The real world is a messy place,
but this is where data comes from.
While data might be generated by a "true" mechanism,
it may not be known, and exist with interference and noise.
Some modeling seeks to simulate real world phenomena,
but for us will exist in the context of explaining data,
and "fitting it" to identify and predict real-world processes.
The role of mathematics
Mathematics is integral to modeling,
as it provides tools and frameworks for abstraction.
While models might have physical or social foundations,
these must be expressed mathematically to be applied.
A mathematical model might use simple, high school algebra,
or any part of calculus or matrix algebra as a framework.
Calculus
Calculus is all about rates of change and accumulation.
This becomes very important when approaching optimization,
e.g., when error is minimized for a parameter's estimation.
However, calculus is a continuous (smooth) science
and measurements and computations are always discrete,
so the day-to-day value for DS is largely with intuition
and model development or analysis, instead of application.
Differential calculus is about rates (slopes)
The derivative f′(x) of a curve at a point is the slope of the line tangent to that curve at that point.
This slope is determined by considering the limiting value of the slopes of secant lines.
Integral calculus is about accumulation
Integration can be thought of as measuring the area under a curve, defined by f(x), between two points (here a and b).
Required readings
If you have never seen calculus, please read
sections 2.2
and 2.4
from Wikipedia's article on the topic,
but do not worry if you don't understand the algebraic details,
i.e., just focus on gaining an intuition for rates and accumulation.
Linear algebra
Linear algebra is all about equations and solutions,
with restrictions on the types of operations considered,
i.e., only multiplication and addition (making things linear),
and extreme generality for many dimensions.
For data representation this is an important framework,
e.g., raster images are matrices of color intensities.
In algorithms, linear algebra plays a central role, too,
e.g., Google's search algorithm is a matrix multiplication!
PageRank is matrix multiplication
Required videos
If you've never had linear algebra, please watch the first four videos in this series:
the essence of linear algebra,
and once again, don't worry so much about the details,
but focus on gaining an intuition for the nature of the subject.
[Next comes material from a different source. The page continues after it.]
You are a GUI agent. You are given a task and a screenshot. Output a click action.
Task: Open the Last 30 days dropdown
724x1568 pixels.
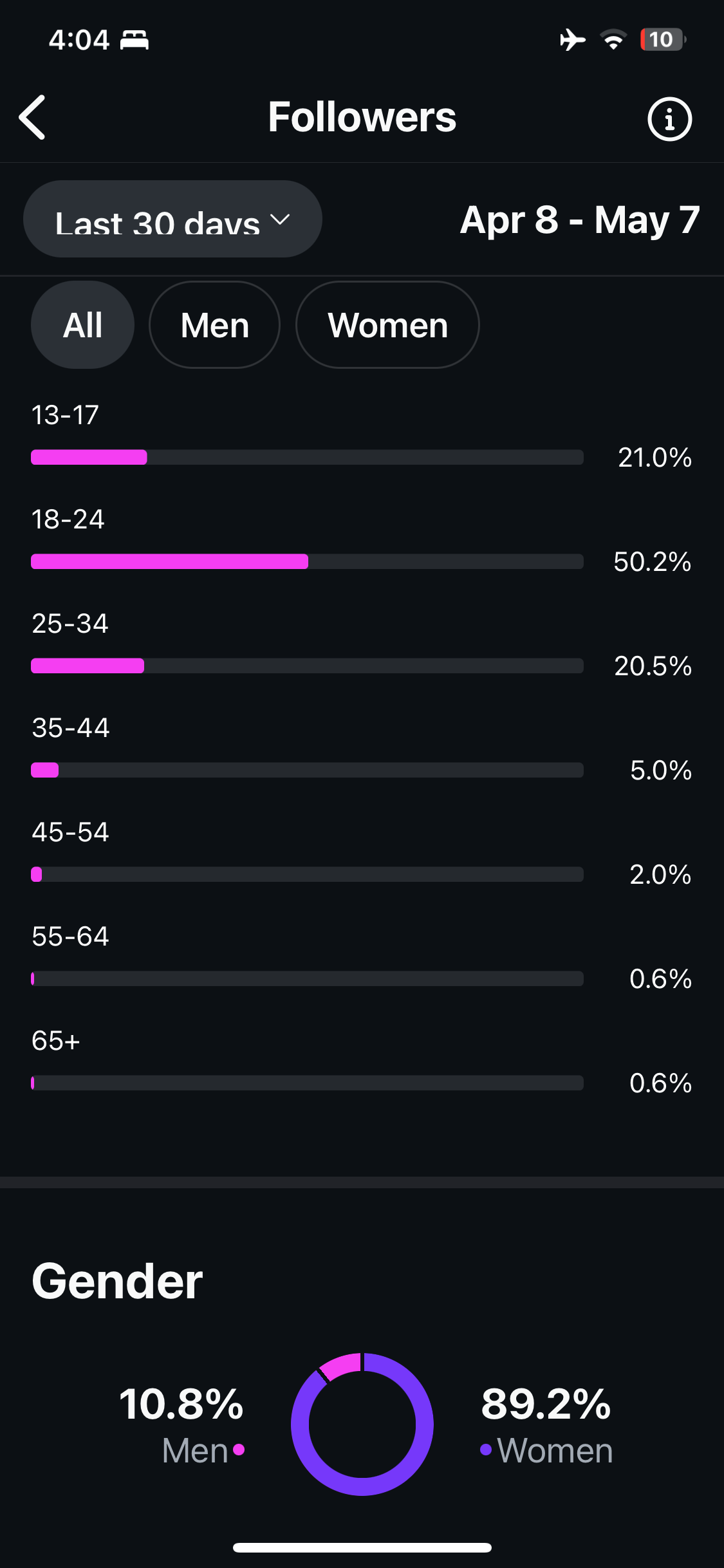tap(158, 219)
Calculus vs. linear algebra
Calculus usually gets extreme emphasis in math education.
However, there is contention over which is more important.
This is true, with perhaps more emphasis in data science,
where many attest its usefulness over calculus.
Is this true, or simply backlash against historical emphasis?
Whether either is intuitively grounding or explicitly useful,
neither branch of math should really be left out entirely,
i.e., a data scientist is best off understanding both.